飛行機から見た星(後編)2018年01月23日 21時30分39秒

この星座盤は、4層(4ページ)から成っています。

まずは星座盤のページ。丸い星座盤本体は、普通の星座早見同様、日にちと時刻を合わせられるよう、真ん中の鋲留めを中心にぐるぐると回転します。

(北天用星図)

その次に、星の見える範囲をぐるっと切り抜いたマスクページが来ます。
日にちと時刻をセットした星座盤に、マスクページをかぶせれば、その日・その時、空に見える星たちが、そこに表示されます。


マスクページと星座盤は、さらに南天用のものが1セットあるので、合計4ページというわけです。


ちなみに、この星座盤が表現しているのは、北緯50度(ヨーロッパ北部とアメリカ中北部)と、南緯35度(オーストラリア南部、ニュージーランド、南アフリカ、アルゼンチン)から見た空です。厳密には、そこから外れるとマスク盤の「窓」の形状を変えないといけないのですが、著者のチチェスターは、「南緯35度~北緯70度の範囲ならば実用に差し支えない」と書いています。

   ★

ところで、前回、この星座盤を見て大いに感ずるところがあった…と書きました。
それは、星座盤の裏面解説で「星の覚え方」という解説を読んだときのことです。


チチェスター大尉は、こんな手順を推奨しています(以下要旨)。

(1)まず南北両天の「マスターグループ(MASTER GROUP)」を覚えなさい。
(2)次いでマスターグループに付随する「キーグループ(Key Groups)」を覚えなさい。
(3)次いでそれらに属する航行指示星(navigation stars)を覚えなさい。
(4)さらに、それ以外の航行指示星を、最寄りのキーグループとの位置関係で覚えなさい。

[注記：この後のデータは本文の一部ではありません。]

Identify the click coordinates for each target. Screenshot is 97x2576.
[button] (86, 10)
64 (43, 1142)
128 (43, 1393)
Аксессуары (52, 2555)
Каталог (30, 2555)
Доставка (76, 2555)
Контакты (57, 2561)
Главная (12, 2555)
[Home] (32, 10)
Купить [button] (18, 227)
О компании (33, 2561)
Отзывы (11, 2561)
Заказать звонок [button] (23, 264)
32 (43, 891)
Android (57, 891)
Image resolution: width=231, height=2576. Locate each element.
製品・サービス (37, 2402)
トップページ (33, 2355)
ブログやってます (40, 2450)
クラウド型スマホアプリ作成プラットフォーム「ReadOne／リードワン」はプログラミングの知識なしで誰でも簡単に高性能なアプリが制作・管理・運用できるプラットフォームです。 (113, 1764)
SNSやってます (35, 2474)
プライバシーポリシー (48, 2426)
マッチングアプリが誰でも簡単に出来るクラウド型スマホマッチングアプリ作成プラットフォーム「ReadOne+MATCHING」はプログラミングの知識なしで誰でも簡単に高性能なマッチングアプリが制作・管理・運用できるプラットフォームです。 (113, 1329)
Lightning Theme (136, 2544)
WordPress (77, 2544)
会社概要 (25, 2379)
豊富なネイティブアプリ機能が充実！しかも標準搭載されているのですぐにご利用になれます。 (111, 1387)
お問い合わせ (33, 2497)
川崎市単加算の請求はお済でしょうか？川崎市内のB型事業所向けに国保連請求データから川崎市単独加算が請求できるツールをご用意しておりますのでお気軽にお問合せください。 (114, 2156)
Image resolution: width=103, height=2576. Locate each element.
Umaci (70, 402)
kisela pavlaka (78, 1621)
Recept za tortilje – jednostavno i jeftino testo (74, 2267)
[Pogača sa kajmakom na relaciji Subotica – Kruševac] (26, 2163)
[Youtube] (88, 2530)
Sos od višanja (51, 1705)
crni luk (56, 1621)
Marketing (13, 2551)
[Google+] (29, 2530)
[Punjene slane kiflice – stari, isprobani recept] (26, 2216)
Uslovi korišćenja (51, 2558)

ここでいう「マスターグループ」や「キーグループ」というのは、通常の星座とはちょっと違います。

北天でいうと、「北斗グループ(The Plough Group)」がマスターグループになります。北を見定める一番の手掛かりというわけでしょう。この北斗グループには、北斗七星と、ひしゃくの柄を伸ばした先にあるアークトゥルス(うしかい座)やスピカ(おとめ座)が含まれます。

さらにキーグループに挙がっているのは、「大鎌グループ(The Sickle Group、しし座のいわゆる「獅子の大鎌」の星々)」、「ペガススグループ(The Pegasus Group)」、「オリオングループ(The Orion Group)」、「北十字グループ(The Northern Cross Group、はくちょう座の「北十字」を中心とした星々」といった区分けです。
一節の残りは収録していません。